[todo-mvvm-rx]Having a reference to Context in ResourceProviders might leak memory?
Hi @florina-muntenescu I noticed that in ResourceProvider there's a reference to the context. Will this be leaking memory? or how is this handled? should it be handled at all?
What’s in ResourceProvider In the Google TODO samples, ResourceProvider is usually something like:
public class ResourceProvider { private final Context context;
public ResourceProvider(@NonNull Context context) {
this.context = context;
}
public String getString(@StringRes int resId) {
return context.getString(resId);
}
} The concern is that keeping a Context reference could prevent it from being garbage collected.
Will this leak memory? It depends on which context is stored:
If you pass an Activity context → Yes, you can leak the Activity if ResourceProvider lives longer than the Activity lifecycle (e.g., in a singleton ViewModel or static object).
If you pass the Application context → No leak risk. The Application context lives for the lifetime of the app and is safe to store.
Best practice fix Always inject the Application context into ResourceProvider.

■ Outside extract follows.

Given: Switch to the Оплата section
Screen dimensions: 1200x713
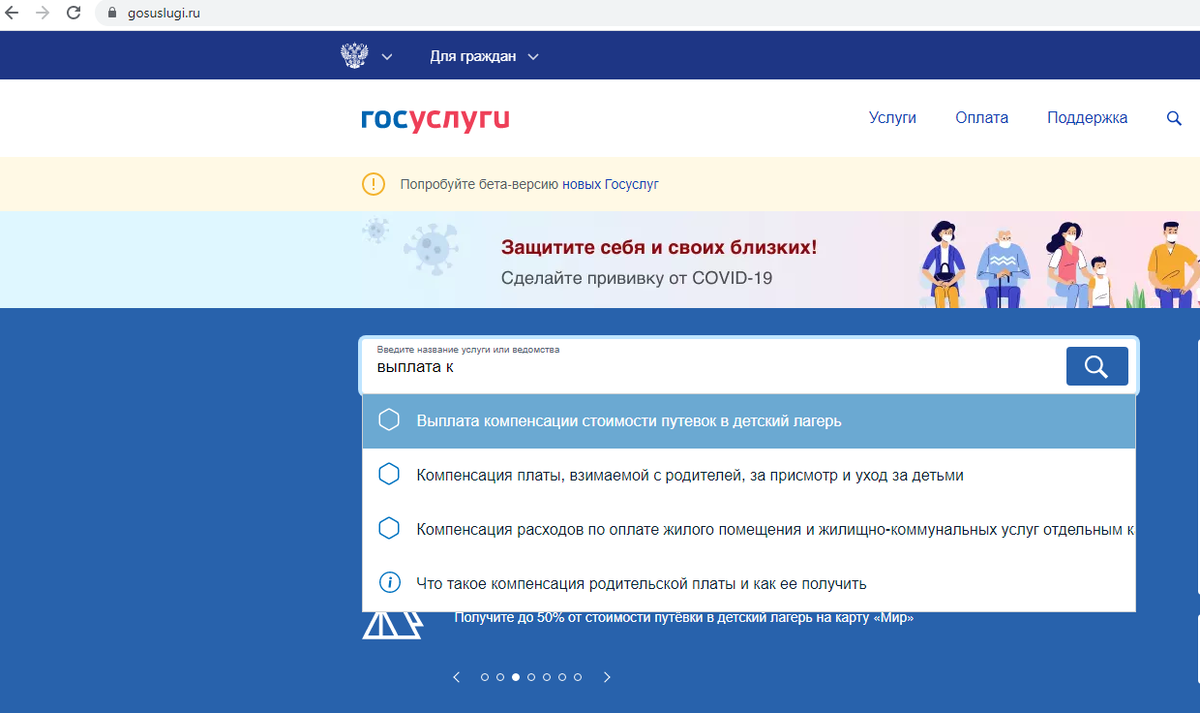Looking at the screenshot, I should (981, 118).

Example in Dagger/Hilt or manual DI:
public ResourceProvider(Application application) { this.context = application; } Or, if you only have an Activity context available, convert it to the Application context before storing:
this.context = context.getApplicationContext(); Why it matters in MVVM In MVVM, ResourceProvider is often injected into the ViewModel. Since ViewModels survive configuration changes (rotation, etc.), storing an Activity context inside them can easily cause a memory leak. Using the Application context avoids this entirely.
Summary
Store only the Application context in ResourceProvider.
Never store an Activity or Fragment context in long-lived objects.
With Application context, no extra leak handling is required.